__Extracted text__.

For Hoover, the saga started 32 years ago, when he was born into the Rolling River tribe on a reservation in Manitoba, Canada.
His mother died when he was 5. Art McKay said he felt he had no other choice but to give Hoover and two other children to the Canadian government. Hoover was adopted by a white American family and he lived much of his life outside Staunton.
He was a minority of one in his high school, he said, and he didn't want to be Native American.
After being discharged from the Marine Corps, Hoover ended up back in Southwest Virginia and met other Native Americans who steered him back to his birthplace.
Two years ago, he sent a letter to the Rolling River Reservation to find out about his family and heritage.
As soon as he heard of the letter, McKay phoned his son. They made plans for McKay to come to Virginia. Their chief found enough money to send McKay, his brother-in-law, Ralph Huntinghawk, and his granddaughter, Priscilla Shannacappo.

__Data__.
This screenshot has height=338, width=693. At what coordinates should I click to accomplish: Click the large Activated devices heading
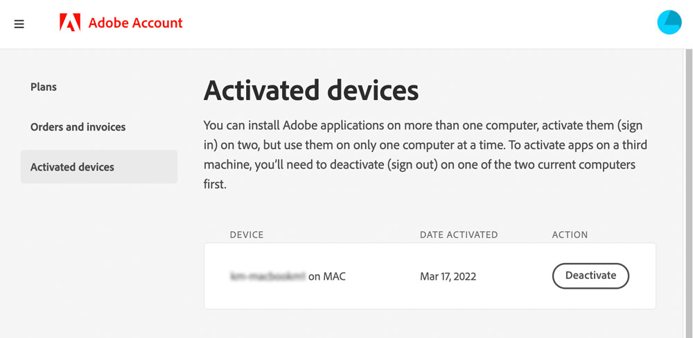point(310,90)
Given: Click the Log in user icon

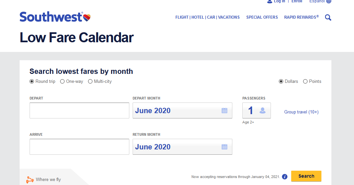Looking at the screenshot, I should [270, 1].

__Your assignment__. Continue the passage about Hoover and his birth father, Art McKay, starting after its last sentence.

__Answer space__.
"I didn't even feel like eating" on the anxious, three-day trip to the powwow, McKay said. "As soon as we drove into the parking lot, I recognized him."
Huntinghawk said parents are still angry that their families were split apart in such distant directions. One of his daughters lives in Chicago, but he still hasn't met her. As late as 1975, two of his grandsons were taken from the reservation for adoption. Now, children taken out of a home are brought to nearby reservations, not taken across Canada's border.
Native American children who were put up for adoption, like Hoover, are slowly finding their way back to Rolling River, Shannacappo said.
"We always welcome them," she said.
Hoover heads Rebirth of a Nation, an organization that raises money and collects donations for children who live on reservations. He said he isn't bitter about being taken from his home, just relieved that a void he'd felt all his life has finally been filled.
"I had to go through all that to get me here - back home. I'm not looking for answers anymore."
That sense of peace and hope goes beyond his new family, though. He cites signs - the crash of the Berlin Wall and the birth of a white buffalo in Wisconsin, for example.
"The ancestors are letting us know it's time for a change: Time to honor the earth and each other," he said.
He's not the only one who thinks so. More and more people are searching for and finding their Native American ancestry, said Jeff Kemp, a dancer and drummer from Tennessee.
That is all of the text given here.